Reputation: 475
I want to study the effects of L2 cache misses on CPU power consumption. To measure this, I have to create a benchmarks that gradually increase the working set size such that core activity (micro-operations executed per cycle) and L2 activity (L2 request per cycle) remain constant, but the ratio of L2 misses to L2 requests increases.
In order to measure the cache hits/misses I tried to use valgrind but this tool only assumes a 2-level cache when using cachegrind and my laptop has three.
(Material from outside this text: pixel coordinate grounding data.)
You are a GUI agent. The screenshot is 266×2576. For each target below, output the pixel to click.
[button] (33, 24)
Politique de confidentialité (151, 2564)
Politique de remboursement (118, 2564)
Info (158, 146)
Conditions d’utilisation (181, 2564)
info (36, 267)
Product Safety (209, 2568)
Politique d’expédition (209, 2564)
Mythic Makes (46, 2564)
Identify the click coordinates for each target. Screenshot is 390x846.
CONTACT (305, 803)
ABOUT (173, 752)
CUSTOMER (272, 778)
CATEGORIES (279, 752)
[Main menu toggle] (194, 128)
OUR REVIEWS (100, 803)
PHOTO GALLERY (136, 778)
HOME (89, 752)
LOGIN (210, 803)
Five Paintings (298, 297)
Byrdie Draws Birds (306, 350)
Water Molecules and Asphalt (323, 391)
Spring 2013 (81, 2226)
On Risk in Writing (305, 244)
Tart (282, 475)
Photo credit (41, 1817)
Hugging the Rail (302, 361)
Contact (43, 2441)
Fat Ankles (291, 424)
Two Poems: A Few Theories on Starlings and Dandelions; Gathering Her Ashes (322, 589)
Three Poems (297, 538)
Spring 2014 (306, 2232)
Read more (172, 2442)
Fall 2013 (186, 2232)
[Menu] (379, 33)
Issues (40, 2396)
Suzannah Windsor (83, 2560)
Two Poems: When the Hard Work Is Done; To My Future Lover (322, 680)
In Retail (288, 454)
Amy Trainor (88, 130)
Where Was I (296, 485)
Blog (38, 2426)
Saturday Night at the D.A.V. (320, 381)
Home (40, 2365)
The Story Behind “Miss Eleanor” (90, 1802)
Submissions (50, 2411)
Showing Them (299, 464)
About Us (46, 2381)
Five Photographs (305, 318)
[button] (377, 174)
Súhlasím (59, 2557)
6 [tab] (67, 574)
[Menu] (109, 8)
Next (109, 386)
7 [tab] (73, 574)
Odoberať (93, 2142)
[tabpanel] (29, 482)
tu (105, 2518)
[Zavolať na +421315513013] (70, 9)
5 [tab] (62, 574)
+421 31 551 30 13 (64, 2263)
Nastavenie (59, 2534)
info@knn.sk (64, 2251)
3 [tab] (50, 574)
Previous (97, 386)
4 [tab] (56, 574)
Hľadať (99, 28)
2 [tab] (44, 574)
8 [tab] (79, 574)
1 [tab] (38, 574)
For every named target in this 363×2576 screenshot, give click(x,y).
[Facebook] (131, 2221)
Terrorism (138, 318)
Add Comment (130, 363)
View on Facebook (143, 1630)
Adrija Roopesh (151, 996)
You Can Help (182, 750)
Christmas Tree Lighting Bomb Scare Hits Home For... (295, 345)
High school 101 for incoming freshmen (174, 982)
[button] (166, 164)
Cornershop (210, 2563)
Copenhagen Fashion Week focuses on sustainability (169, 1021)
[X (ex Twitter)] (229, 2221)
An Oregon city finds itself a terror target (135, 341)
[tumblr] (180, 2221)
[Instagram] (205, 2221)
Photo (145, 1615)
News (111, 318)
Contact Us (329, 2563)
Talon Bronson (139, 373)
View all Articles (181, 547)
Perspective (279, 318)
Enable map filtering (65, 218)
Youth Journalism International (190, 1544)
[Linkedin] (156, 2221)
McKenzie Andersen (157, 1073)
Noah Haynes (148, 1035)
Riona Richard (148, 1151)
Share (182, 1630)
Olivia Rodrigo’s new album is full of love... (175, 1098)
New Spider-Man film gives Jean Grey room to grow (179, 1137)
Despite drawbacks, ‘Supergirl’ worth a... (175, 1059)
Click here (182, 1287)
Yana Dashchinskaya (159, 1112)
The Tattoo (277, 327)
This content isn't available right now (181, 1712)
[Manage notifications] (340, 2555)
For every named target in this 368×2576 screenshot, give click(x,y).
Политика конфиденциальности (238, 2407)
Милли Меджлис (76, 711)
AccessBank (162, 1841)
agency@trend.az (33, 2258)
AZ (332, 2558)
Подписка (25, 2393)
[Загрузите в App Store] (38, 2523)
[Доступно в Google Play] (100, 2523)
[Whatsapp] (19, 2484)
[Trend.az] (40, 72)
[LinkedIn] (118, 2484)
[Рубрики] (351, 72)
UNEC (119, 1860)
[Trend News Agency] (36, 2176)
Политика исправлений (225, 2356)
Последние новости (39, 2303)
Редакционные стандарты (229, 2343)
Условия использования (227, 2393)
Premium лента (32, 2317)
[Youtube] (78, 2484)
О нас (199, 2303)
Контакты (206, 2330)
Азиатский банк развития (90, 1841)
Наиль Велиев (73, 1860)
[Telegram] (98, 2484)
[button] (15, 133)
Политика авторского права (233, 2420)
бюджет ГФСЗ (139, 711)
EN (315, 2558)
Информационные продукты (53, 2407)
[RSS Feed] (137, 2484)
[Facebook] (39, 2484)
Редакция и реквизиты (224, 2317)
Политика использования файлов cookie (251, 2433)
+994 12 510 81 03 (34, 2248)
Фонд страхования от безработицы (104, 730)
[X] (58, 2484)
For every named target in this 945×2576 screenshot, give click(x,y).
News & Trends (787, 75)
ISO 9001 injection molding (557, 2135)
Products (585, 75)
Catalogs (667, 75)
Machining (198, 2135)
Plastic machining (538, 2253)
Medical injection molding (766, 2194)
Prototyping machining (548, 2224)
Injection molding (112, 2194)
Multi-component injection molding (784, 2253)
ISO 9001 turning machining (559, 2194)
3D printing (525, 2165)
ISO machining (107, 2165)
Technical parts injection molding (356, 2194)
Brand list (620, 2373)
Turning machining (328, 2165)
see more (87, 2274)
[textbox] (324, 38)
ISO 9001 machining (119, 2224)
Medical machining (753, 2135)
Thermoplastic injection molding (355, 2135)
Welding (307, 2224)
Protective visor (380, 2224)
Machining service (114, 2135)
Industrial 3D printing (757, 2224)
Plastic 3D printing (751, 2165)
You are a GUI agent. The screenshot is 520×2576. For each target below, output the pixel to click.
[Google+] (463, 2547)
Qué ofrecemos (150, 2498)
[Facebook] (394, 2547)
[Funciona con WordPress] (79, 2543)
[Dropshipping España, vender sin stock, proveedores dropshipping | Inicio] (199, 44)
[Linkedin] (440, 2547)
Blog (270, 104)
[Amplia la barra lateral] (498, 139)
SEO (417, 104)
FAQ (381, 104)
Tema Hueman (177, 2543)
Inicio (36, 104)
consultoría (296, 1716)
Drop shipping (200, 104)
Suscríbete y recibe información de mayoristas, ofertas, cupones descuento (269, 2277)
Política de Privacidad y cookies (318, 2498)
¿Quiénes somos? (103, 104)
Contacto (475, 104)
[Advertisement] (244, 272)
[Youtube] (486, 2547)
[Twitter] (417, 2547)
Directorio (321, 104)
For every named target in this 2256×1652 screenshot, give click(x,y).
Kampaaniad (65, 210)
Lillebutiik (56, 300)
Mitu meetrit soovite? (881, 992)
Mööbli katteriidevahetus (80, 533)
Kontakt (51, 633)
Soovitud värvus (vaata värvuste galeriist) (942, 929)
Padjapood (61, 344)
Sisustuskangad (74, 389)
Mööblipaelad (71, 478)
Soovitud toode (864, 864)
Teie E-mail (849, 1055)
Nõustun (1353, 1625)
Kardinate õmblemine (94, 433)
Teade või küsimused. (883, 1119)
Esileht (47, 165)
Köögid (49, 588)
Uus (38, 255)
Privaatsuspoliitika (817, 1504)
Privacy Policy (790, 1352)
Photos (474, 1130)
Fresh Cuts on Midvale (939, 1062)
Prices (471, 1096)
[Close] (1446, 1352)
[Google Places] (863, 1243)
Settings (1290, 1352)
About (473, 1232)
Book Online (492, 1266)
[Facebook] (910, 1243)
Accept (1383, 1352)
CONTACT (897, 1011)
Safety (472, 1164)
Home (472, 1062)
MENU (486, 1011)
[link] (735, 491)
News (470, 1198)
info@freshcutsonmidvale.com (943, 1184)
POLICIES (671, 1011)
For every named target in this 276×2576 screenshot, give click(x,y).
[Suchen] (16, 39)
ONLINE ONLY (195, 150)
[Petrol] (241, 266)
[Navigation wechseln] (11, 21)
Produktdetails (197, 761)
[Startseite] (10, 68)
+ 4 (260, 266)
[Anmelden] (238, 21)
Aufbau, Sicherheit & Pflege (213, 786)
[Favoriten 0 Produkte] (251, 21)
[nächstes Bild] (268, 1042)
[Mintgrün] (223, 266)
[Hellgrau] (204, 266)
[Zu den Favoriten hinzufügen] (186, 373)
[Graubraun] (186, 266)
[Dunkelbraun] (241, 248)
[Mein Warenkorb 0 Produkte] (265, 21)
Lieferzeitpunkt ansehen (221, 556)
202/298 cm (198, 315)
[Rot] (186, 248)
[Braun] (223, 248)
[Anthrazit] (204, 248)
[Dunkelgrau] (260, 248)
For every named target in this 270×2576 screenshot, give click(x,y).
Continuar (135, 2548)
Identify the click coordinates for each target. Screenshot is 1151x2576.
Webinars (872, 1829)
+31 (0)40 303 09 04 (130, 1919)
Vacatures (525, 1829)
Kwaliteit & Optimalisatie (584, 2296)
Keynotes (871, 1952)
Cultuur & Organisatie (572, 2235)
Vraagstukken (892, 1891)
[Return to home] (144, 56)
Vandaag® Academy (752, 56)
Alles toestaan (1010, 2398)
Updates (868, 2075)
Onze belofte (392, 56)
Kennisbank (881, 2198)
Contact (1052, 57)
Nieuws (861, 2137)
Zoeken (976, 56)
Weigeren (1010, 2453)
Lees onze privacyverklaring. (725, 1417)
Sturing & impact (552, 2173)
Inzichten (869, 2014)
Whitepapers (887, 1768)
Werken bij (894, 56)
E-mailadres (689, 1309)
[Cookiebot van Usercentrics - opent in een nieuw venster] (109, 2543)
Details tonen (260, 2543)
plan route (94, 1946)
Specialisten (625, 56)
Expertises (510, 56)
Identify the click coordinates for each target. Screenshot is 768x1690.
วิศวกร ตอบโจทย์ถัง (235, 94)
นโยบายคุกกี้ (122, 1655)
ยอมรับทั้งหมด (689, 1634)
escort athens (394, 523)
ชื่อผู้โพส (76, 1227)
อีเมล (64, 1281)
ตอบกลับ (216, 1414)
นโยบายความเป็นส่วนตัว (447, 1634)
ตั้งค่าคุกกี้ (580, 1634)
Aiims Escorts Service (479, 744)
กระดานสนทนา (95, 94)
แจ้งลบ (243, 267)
Any tool allows to measure all cache levels in C program?
Upvotes: 2
Views: 288
Reputation: 1217
Modern CPUs have a PMU (performance monitoring unit) which can be used to accumulate L1/2/3/4 cache hits/misses/requests amongst a lot of things. There are a couple good libraries out there which implement PMU stuff.
I'm familiar with the PAPI, perf and Intel's PMU. I prefer Intel's implementation because it implements performance counters on QPI and other "uncore" stuff. I think most people use PAPI because it is frequently updated for new hardware and has high level and low level interfaces.
Implementing this stuff isn't too trivial but there is plenty of information out there about it. Typically you just have to specify your profiling regions in the code then specify which counters you want to use. Note that you will only have a certain amount of counters in hardware at your disposal depending on the PMU in your chip and what is being utilized by your operating system.
Also, I don't believe the valgrind cache analysis uses PMU instructions to get data and does it in software instead.
Upvotes: 2